At Lake View House, Lake Hawea, by Parsonson Architects, “art-loving, energetic clients have inspired an outstanding work of architecture. This house is a delightful house – a visitor just won’t want to leave.”

Lake View House, Lake Hawea. Parsonson Architects. Photographs: Simon Devitt

Oliver’s Ridge, Queenstown, by Team Green Architects “demonstrates in an exemplary manner the realisation of a sustainable design philosophy in a large-scale residential development,” the jury said. “Robust exterior materials and rigorous formwork give the house a sense of permanence; this house, one feels, is here to stay for many generations”

The jury said Wanaka House, by Three Sixty Architecture, “accommodates the needs of its inhabitants within a sophisticated and refined aesthetic. The house is composed of peaceful, intimate spaces, and nestles gently in the land.”

One award was made in the Housing – Alterations and Additions category. At Lake Hayes Cottage, by Anna-Marie Chin Architects, “additions to a two-storey cottage nestled into large trees have been expertly handled to enhance the existing building and make the most of the site’s natural advantages,” the jury said.

Lake Hayes Cottage. Anna-Marie Chin Architects. Photographs: Marina Mathews.

One award was also made in the Housing – Multi-unit category.

Arrowtown Houses, by Hofmans Architects, is “a praiseworthy project – a spectacular yet modest intervention in the landscape,” the jury said. “The architects generated a plan that is an expert manipulation of small spaces, with allowances for daylight, provision of inventive detailing, and thoughtful use of materials.”

Three Interior Architecture awards were made.

At Wanaka, Te Pakeke by Fearon Hay Architects, “a winter retreat has been interpreted in a modern way. Mirrored walls, interior doors with disappearing lines, and exquisitely detailed metalwork, combined with warm timbers, contribute to the occupational experience of an undeniably special space.”

Te Pakeke, Wanaka. Fearon Hay Architects. Photographs: Simon Wilson.

Worksafe Office Fit-out, by Parker Warburton Team Architects, is “an energetic response to a challenging technical brief within a heritage context. New work is beautifully integrated with the existing structure, and the sensitively handled adaption provides flexibility and adds vibrancy to a working environment which has a fresh studio-type feel.”

Parker Warburton Team Architects also received an Interior Architecture Award for Dunbar Dental Fit-out. This Dunedin renovation “has been handled with a level of care consistent with the considered approach of client and architect,” the jury said. “With its restrained, but not clinical palette, the office is now a model expression of a professional working environment – a dental practice with a difference.”

BRIEF —
Continue the passage on the regional architecture awards, picking up after its last sentence.

DATA SECTION —
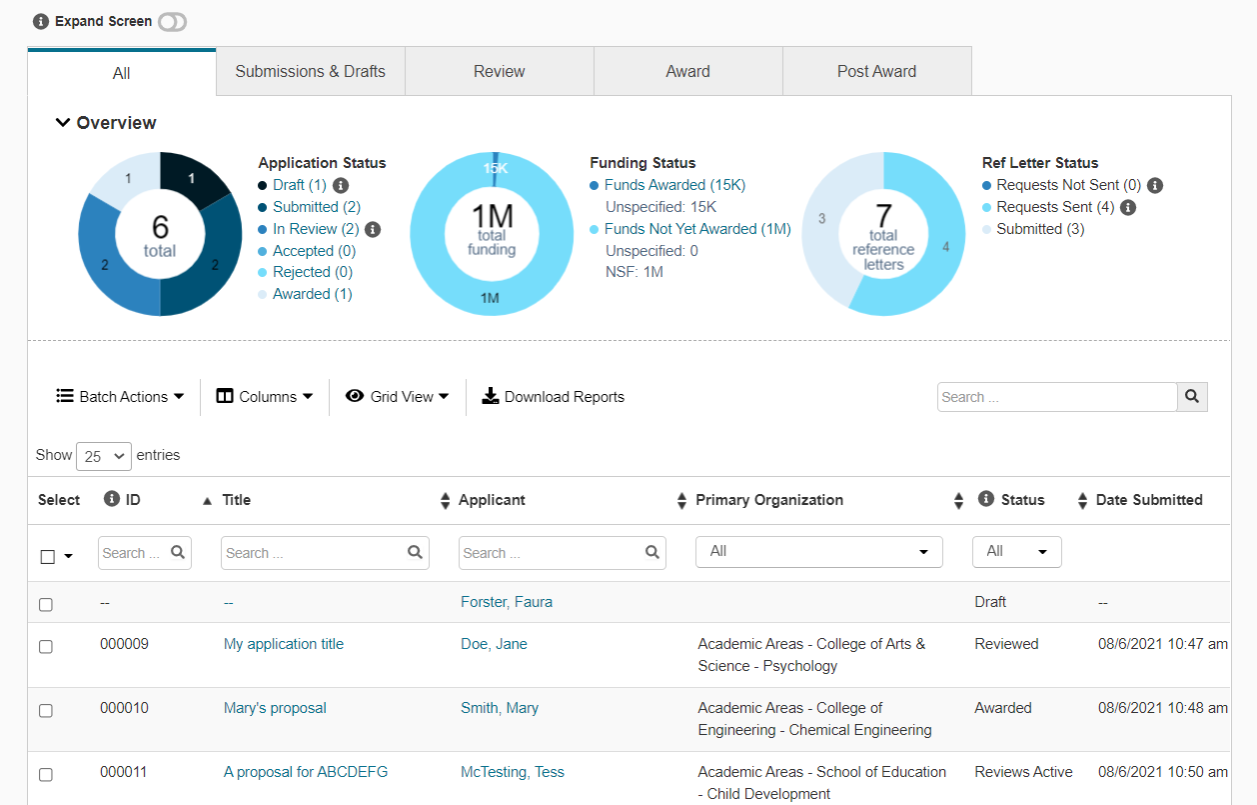Click the info icon next to Requests Sent
The image size is (1257, 805).
[x=1127, y=207]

ANSWER TO THE PROBLEM —
Dunbar Dental Fit-out, Dunedin. Parker Warburton Team Architects. Photographs: Yousef Warman.

Finally, three awards were made in the Small Project Architecture category.

Abodo Showcase Cardrona by Assembly Architects is “an elegantly conceived and gorgeously crafted building that exhibits a high level of care and attention to detail in all aspects of its construction and detailing.”

“With this building, architecture is reduced to its purest essence to at once align with and transcend formal tradition,” the jury said.

Sited on a steep and marginal site, Arrowtown House, by Hofmans Architects, “stands out in its street, giving a hint at the unique disposition of space within. Space is expertly handled to maximise the house’s size, and the living areas, lofts and two bathrooms, do not feel at all small.”

Arrowtown House. Hofmans Architects. Photographs: Simon Devitt.

Long Grass House, by Rafe Maclean Architects, the jury said, “strikes a balance between affordability, sustainability, and liveability. There is a sense of fun in this design which carries through from outside to inside. The house evokes a feeling of being on holiday in a home that is occupied the year round.”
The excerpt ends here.